**TASK REQUIREMENTS:** What performance values does the abstract below on mesoporous ZnCo₂O₄ nanospheres report for the H₂O₂ sensor and the glucose biofuel cells? Give each value with its unit and what it measures.

**EXTRACT:**
= = = = = = =

Uniform ordered mesoporous ZnCo₂O₄ nanospheres for super-sensitive enzyme-free H₂O₂ biosensing and glucose biofuel cell applications

Uniform, ordered mesoporous ZnCo₂O₄ (meso-ZnCo₂O₄) nanospheres were successfully synthesized using a sacrificing template method. The meso-ZnCo₂O₄ nanospheres were used for the first time for H₂O₂ biosensing and in glucose biofuel cells (GBFCs) as an enzyme mimic. The meso-ZnCo₂O₄ nanospheres not only exhibited excellent catalytic performance in the H₂O₂ sensor, achieving a high sensitivity (658.92 μA·mM^–1·cm^–2) and low detection limit (0.3 nM at signal-to-noise ratio (S/N) = 3), but also performed as an excellent cathode material in GBFCs, resulting in an open circuit voltage of 0.83 V, maximum power density of 0.32 mW·cm^–2, and limiting current density of 1.32 mA·cm^–2. The preeminent catalytic abilities to H₂O₂ and glucose may be associated with the large specific surface area of the mesoporous structure in addition to the intrinsic catalytic activity of ZnCo₂O₄. These significant findings provide a successful basis for developing methods for the supersensitive detection of H₂O₂ and enriching catalytic materials for biofuel cells. [Figure not available: see fulltext.].

= = = = = = =

**GIVEN ENTRIES:**

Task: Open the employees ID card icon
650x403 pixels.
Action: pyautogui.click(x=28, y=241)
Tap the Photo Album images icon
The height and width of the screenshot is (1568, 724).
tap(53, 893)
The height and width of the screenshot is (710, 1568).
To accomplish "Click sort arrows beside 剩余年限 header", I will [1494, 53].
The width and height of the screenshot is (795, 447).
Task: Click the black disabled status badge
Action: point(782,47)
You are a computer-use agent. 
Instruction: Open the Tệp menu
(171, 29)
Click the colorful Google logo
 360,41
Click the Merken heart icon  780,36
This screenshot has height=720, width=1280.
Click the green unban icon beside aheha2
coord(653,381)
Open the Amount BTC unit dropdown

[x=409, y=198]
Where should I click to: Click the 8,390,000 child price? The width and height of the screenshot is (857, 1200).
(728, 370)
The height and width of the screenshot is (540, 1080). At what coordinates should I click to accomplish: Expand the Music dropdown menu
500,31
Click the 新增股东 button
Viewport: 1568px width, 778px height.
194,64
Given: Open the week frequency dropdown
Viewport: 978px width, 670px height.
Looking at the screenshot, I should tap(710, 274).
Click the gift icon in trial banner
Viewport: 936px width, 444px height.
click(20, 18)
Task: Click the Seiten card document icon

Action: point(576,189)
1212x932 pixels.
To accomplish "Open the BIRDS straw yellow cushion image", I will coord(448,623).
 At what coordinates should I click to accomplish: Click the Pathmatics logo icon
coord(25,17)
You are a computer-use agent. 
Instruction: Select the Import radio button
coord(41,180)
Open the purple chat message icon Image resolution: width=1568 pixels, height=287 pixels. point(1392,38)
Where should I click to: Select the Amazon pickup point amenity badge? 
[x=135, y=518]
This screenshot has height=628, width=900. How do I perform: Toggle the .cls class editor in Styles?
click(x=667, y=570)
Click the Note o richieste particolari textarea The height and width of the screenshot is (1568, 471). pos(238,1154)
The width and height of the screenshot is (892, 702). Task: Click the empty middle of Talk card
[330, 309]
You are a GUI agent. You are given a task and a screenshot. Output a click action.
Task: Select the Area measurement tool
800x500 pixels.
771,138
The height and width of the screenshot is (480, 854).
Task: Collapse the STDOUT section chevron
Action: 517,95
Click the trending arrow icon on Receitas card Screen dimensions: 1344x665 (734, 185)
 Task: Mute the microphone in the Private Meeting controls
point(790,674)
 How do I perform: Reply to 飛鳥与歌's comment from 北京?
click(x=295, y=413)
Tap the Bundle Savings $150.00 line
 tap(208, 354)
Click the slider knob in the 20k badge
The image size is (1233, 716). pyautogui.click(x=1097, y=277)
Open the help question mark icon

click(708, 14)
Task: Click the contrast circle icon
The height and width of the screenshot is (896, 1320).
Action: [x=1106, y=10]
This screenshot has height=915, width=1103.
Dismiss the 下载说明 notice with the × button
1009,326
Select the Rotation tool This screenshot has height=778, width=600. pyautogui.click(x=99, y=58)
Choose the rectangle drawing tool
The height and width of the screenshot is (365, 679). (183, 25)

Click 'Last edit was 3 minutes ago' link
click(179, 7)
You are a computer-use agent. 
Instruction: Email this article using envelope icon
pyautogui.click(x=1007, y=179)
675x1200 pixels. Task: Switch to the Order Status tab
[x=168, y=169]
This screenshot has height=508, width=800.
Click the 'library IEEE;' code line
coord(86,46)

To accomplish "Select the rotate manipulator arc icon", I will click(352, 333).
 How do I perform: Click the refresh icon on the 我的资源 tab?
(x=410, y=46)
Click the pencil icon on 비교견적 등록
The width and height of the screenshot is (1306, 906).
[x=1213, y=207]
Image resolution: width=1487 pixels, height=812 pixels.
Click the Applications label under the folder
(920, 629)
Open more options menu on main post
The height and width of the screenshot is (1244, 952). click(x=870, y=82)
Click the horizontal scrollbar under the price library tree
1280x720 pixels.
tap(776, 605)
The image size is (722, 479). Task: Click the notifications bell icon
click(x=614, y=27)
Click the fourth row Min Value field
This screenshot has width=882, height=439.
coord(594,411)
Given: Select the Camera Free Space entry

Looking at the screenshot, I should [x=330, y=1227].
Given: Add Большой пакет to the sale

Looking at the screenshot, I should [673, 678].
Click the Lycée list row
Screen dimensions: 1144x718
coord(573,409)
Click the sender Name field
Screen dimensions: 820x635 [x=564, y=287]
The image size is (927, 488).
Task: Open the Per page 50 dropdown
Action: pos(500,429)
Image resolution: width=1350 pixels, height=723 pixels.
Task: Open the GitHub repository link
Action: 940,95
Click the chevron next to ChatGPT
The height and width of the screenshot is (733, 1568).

= = = = = = =

**RESULT BELOW:**
- Sensitivity of the H₂O₂ sensor: 658.92 μA·mM^–1·cm^–2
- Detection limit of the H₂O₂ sensor: 0.3 nM (at S/N = 3)
- Open circuit voltage of the glucose biofuel cells: 0.83 V
- Maximum power density of the glucose biofuel cells: 0.32 mW·cm^–2
- Limiting current density of the glucose biofuel cells: 1.32 mA·cm^–2